YOUR INSTRUCTIONS: Report the count of lines with "Somewhere" in the data below, and no other words.

EXTRACTED RECORDS:
※

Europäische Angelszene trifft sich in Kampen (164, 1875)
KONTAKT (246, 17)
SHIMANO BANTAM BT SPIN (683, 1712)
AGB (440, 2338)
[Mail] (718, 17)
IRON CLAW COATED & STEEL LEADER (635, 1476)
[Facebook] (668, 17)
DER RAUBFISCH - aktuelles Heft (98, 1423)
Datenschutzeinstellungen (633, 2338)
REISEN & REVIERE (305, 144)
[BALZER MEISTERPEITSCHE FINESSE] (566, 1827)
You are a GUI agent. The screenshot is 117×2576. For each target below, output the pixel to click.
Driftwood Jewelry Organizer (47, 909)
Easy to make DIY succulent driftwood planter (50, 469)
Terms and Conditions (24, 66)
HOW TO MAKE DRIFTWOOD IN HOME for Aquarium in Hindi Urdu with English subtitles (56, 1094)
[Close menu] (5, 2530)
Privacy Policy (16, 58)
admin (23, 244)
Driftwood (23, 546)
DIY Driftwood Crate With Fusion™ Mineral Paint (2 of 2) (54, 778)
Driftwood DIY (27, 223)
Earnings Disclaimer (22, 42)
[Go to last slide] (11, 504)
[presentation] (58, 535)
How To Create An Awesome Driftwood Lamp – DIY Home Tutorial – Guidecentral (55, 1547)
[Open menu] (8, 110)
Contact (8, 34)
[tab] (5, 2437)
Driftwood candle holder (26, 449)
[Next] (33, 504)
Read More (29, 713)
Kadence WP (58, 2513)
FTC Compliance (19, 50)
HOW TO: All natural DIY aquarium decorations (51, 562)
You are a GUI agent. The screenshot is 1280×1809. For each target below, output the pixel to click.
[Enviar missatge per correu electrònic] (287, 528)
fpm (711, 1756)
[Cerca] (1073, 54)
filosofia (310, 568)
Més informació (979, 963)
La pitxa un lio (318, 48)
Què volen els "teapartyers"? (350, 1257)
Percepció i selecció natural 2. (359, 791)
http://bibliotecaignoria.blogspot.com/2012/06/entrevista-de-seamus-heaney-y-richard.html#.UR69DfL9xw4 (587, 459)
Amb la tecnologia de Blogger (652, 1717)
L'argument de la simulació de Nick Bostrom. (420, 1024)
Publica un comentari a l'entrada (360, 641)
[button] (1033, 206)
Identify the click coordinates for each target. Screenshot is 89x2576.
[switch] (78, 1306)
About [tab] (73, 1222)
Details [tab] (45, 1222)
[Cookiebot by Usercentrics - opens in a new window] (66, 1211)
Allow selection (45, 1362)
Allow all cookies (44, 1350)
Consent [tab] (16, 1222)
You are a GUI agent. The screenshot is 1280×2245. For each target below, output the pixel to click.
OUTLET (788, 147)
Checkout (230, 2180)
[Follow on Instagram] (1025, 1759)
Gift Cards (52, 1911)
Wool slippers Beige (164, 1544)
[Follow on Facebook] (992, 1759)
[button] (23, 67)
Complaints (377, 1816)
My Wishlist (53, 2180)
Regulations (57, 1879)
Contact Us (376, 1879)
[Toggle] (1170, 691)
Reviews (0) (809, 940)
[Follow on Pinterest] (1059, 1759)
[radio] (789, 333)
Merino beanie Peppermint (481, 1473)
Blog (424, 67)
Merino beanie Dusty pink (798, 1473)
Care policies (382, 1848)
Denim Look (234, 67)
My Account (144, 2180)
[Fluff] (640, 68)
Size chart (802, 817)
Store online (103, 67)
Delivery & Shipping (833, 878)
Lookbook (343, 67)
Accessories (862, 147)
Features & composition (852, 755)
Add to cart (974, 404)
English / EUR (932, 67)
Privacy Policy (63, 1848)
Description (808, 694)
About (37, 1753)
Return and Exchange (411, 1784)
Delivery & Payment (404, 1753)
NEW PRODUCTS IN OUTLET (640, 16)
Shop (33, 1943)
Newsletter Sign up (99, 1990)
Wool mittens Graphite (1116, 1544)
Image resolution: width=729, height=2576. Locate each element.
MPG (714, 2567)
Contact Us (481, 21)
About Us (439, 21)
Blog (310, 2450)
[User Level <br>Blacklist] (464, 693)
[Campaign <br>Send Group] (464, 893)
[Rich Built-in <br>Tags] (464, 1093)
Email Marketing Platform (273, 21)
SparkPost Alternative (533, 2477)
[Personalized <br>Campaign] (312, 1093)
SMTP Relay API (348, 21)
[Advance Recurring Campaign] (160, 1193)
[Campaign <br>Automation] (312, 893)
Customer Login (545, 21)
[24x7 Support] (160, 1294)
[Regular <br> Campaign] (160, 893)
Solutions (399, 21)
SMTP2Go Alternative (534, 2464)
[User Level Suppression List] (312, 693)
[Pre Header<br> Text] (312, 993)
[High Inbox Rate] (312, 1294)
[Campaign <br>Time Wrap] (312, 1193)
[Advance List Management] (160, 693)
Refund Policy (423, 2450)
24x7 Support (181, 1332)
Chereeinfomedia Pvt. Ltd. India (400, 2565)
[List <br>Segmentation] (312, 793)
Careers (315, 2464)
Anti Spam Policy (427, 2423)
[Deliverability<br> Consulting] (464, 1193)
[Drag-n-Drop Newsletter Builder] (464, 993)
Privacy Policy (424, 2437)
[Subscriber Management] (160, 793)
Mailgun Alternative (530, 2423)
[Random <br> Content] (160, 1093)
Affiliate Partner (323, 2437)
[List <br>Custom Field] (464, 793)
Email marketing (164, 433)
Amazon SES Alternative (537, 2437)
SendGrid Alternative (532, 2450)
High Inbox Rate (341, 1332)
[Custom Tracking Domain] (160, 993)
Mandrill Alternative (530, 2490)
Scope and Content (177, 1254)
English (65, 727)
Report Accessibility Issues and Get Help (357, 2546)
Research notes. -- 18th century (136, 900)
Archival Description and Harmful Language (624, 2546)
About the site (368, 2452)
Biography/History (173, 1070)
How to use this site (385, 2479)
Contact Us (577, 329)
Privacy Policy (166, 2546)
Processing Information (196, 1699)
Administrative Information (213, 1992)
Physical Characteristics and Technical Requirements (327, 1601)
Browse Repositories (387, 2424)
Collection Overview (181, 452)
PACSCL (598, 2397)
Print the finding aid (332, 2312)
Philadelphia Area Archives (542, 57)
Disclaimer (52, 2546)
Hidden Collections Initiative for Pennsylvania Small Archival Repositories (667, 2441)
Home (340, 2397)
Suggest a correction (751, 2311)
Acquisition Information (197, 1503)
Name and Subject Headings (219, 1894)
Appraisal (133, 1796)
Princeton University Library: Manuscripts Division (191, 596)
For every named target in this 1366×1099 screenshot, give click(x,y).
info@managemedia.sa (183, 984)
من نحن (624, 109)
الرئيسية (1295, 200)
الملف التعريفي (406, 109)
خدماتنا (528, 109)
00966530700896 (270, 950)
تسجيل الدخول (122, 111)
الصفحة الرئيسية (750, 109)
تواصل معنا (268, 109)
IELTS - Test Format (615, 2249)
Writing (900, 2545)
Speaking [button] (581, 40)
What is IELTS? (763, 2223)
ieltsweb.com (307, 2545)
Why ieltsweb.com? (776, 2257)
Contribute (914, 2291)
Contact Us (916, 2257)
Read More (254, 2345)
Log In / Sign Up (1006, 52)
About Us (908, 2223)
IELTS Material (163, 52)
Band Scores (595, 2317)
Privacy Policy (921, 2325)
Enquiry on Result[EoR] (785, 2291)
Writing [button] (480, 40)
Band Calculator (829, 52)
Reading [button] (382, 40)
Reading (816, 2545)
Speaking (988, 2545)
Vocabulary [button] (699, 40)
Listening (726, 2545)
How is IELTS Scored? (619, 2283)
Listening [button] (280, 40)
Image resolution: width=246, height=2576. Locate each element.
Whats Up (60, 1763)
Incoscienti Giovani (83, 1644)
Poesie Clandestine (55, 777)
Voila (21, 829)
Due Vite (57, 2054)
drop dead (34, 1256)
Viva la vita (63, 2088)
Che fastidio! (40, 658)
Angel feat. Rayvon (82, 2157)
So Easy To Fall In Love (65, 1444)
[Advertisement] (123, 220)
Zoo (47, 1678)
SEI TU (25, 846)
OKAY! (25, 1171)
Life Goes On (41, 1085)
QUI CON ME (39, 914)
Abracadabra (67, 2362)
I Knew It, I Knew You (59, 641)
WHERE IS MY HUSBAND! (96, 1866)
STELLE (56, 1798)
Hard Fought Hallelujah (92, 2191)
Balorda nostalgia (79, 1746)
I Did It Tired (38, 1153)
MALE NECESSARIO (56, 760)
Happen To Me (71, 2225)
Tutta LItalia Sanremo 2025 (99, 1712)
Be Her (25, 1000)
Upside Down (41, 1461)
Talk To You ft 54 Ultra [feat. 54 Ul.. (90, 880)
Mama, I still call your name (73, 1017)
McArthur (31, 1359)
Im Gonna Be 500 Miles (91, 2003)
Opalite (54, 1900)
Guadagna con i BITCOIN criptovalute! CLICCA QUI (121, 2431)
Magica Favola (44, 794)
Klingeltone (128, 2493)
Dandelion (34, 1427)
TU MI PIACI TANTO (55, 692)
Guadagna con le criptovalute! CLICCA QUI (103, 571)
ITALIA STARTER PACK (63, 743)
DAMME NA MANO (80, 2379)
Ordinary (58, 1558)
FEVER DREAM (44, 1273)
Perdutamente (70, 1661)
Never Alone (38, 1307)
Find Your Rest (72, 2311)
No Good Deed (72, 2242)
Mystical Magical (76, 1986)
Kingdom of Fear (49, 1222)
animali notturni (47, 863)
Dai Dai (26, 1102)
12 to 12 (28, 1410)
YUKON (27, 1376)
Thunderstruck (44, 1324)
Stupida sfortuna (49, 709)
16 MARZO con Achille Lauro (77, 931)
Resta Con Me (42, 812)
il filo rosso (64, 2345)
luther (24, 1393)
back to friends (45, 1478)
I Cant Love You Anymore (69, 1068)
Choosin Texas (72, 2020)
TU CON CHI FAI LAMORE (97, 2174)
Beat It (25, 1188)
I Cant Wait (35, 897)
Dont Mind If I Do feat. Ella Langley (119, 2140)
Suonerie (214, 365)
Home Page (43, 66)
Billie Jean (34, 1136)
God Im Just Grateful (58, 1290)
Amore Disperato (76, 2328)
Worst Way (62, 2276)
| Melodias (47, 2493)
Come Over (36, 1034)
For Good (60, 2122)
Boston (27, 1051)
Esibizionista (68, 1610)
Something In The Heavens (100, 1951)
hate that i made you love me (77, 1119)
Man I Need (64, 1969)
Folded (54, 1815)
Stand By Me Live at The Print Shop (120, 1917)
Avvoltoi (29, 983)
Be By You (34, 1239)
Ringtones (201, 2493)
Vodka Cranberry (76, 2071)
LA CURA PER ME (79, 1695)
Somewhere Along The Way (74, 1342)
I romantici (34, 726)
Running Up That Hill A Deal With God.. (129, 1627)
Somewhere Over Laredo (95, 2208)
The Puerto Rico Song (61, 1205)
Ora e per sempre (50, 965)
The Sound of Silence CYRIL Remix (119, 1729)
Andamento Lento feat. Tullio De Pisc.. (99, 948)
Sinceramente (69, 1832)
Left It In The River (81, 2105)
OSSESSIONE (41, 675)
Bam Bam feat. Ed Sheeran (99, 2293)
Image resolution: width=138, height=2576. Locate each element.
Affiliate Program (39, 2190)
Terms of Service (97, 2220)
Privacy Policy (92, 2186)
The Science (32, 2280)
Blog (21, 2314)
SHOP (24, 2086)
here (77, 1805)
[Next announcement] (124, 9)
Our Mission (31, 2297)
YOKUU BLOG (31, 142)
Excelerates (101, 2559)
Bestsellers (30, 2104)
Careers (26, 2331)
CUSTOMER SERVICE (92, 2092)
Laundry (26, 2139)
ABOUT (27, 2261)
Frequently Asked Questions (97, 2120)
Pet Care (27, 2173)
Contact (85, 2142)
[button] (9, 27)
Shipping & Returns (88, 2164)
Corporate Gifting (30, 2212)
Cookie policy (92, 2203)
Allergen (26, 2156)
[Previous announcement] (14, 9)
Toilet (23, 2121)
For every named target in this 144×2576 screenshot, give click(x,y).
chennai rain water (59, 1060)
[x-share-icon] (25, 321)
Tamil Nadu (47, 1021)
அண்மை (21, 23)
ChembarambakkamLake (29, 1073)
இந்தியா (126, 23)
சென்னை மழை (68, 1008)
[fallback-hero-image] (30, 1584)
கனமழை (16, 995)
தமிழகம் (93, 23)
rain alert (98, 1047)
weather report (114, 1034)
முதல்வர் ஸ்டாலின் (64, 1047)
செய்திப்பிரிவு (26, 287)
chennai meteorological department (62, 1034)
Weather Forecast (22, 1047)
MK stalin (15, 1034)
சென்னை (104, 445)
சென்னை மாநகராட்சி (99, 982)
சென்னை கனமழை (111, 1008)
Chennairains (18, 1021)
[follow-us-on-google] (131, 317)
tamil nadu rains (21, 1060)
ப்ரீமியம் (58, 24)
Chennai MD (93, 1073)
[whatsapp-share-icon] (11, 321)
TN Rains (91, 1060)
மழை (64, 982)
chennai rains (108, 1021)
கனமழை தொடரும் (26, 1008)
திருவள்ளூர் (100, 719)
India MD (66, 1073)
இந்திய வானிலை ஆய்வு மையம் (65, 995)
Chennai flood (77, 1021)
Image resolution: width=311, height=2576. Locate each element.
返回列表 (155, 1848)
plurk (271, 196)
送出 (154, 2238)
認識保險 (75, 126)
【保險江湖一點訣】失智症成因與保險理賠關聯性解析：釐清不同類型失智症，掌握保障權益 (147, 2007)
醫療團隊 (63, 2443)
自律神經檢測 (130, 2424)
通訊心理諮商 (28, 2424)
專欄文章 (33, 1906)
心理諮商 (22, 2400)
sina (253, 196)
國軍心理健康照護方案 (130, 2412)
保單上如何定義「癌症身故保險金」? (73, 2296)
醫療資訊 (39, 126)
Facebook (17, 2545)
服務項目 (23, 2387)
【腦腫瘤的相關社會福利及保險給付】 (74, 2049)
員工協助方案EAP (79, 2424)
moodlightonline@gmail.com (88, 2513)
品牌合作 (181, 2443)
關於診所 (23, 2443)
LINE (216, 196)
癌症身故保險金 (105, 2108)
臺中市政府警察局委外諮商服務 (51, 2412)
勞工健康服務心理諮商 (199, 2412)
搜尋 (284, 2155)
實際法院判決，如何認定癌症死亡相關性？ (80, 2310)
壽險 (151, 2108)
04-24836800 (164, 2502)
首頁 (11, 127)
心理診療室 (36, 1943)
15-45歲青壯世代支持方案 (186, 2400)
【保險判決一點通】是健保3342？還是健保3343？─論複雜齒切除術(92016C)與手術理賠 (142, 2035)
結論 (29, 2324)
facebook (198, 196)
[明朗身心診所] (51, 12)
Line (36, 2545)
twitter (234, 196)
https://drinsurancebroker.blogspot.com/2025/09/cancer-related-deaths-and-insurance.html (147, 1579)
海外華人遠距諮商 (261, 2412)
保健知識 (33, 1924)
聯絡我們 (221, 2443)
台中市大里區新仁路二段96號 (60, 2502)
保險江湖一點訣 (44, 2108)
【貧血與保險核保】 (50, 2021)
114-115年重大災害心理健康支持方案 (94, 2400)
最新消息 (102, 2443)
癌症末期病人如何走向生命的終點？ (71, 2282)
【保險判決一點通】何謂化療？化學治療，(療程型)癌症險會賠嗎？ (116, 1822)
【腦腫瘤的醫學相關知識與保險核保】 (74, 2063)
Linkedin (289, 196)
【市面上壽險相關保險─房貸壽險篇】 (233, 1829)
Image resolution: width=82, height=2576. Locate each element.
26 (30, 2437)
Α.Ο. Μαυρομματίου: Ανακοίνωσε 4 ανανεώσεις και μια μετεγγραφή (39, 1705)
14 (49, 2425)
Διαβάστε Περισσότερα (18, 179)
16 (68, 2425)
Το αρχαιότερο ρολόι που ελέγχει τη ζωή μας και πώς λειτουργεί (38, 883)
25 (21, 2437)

※

FINAL ANSWER: 2